Work request: All of the records should come back exactly as written.

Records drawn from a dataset

=== Begin Enclosure ===

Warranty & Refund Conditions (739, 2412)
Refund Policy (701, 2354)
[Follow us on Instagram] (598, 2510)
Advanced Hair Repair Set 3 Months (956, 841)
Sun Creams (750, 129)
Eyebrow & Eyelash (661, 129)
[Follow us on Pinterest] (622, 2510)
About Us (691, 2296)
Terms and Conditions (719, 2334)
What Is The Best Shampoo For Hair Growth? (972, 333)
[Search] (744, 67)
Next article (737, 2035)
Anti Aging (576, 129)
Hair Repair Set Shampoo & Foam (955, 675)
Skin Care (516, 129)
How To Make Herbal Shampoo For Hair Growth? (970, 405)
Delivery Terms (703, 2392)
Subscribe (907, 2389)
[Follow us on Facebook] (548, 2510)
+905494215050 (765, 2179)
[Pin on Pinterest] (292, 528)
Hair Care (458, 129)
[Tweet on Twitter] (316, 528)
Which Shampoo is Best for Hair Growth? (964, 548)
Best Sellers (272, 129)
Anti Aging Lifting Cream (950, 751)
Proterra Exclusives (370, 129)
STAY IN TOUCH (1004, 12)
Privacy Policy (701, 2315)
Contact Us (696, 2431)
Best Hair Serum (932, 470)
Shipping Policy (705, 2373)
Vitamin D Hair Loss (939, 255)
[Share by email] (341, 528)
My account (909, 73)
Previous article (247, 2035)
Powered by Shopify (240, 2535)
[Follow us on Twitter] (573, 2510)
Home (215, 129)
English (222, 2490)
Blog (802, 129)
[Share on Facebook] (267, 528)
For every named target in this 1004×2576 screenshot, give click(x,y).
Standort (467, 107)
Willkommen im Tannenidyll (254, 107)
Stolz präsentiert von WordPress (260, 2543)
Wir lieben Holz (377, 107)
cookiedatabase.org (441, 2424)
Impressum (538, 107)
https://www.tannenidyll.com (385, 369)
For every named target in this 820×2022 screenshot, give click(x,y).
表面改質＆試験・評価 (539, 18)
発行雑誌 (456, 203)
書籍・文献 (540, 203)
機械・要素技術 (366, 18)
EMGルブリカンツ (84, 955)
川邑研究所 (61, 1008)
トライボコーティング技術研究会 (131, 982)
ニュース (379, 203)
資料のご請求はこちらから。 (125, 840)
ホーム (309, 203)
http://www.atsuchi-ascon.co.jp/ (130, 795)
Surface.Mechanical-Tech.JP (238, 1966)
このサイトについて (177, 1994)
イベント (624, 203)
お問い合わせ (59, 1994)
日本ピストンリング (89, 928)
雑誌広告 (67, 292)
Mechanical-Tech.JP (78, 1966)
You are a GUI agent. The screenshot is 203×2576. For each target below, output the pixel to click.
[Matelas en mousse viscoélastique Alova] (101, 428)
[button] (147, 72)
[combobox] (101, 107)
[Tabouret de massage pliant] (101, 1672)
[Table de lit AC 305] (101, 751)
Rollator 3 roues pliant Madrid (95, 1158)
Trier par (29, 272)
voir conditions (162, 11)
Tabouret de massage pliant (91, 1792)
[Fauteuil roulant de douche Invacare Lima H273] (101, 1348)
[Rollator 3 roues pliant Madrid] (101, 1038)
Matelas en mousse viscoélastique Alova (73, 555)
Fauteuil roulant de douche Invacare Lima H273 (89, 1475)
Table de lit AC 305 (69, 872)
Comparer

=== End Enclosure ===

Finished task:
Warranty & Refund Conditions (739, 2412)
Refund Policy (701, 2354)
[Follow us on Instagram] (598, 2510)
Advanced Hair Repair Set 3 Months (956, 841)
Sun Creams (750, 129)
Eyebrow & Eyelash (661, 129)
[Follow us on Pinterest] (622, 2510)
About Us (691, 2296)
Terms and Conditions (719, 2334)
What Is The Best Shampoo For Hair Growth? (972, 333)
[Search] (744, 67)
Next article (737, 2035)
Anti Aging (576, 129)
Hair Repair Set Shampoo & Foam (955, 675)
Skin Care (516, 129)
How To Make Herbal Shampoo For Hair Growth? (970, 405)
Delivery Terms (703, 2392)
Subscribe (907, 2389)
[Follow us on Facebook] (548, 2510)
+905494215050 (765, 2179)
[Pin on Pinterest] (292, 528)
Hair Care (458, 129)
[Tweet on Twitter] (316, 528)
Which Shampoo is Best for Hair Growth? (964, 548)
Best Sellers (272, 129)
Anti Aging Lifting Cream (950, 751)
Proterra Exclusives (370, 129)
STAY IN TOUCH (1004, 12)
Privacy Policy (701, 2315)
Contact Us (696, 2431)
Best Hair Serum (932, 470)
Shipping Policy (705, 2373)
Vitamin D Hair Loss (939, 255)
[Share by email] (341, 528)
My account (909, 73)
Previous article (247, 2035)
Powered by Shopify (240, 2535)
[Follow us on Twitter] (573, 2510)
Home (215, 129)
English (222, 2490)
Blog (802, 129)
[Share on Facebook] (267, 528)
For every named target in this 1004×2576 screenshot, give click(x,y).
Standort (467, 107)
Willkommen im Tannenidyll (254, 107)
Stolz präsentiert von WordPress (260, 2543)
Wir lieben Holz (377, 107)
cookiedatabase.org (441, 2424)
Impressum (538, 107)
https://www.tannenidyll.com (385, 369)
For every named target in this 820×2022 screenshot, give click(x,y).
表面改質＆試験・評価 (539, 18)
発行雑誌 (456, 203)
書籍・文献 (540, 203)
機械・要素技術 (366, 18)
EMGルブリカンツ (84, 955)
川邑研究所 (61, 1008)
トライボコーティング技術研究会 (131, 982)
ニュース (379, 203)
資料のご請求はこちらから。 (125, 840)
ホーム (309, 203)
http://www.atsuchi-ascon.co.jp/ (130, 795)
Surface.Mechanical-Tech.JP (238, 1966)
このサイトについて (177, 1994)
イベント (624, 203)
お問い合わせ (59, 1994)
日本ピストンリング (89, 928)
雑誌広告 (67, 292)
Mechanical-Tech.JP (78, 1966)
You are a GUI agent. The screenshot is 203×2576. For each target below, output the pixel to click.
[Matelas en mousse viscoélastique Alova] (101, 428)
[button] (147, 72)
[combobox] (101, 107)
[Tabouret de massage pliant] (101, 1672)
[Table de lit AC 305] (101, 751)
Rollator 3 roues pliant Madrid (95, 1158)
Trier par (29, 272)
voir conditions (162, 11)
Tabouret de massage pliant (91, 1792)
[Fauteuil roulant de douche Invacare Lima H273] (101, 1348)
[Rollator 3 roues pliant Madrid] (101, 1038)
Matelas en mousse viscoélastique Alova (73, 555)
Fauteuil roulant de douche Invacare Lima H273 (89, 1475)
Table de lit AC 305 (69, 872)
Comparer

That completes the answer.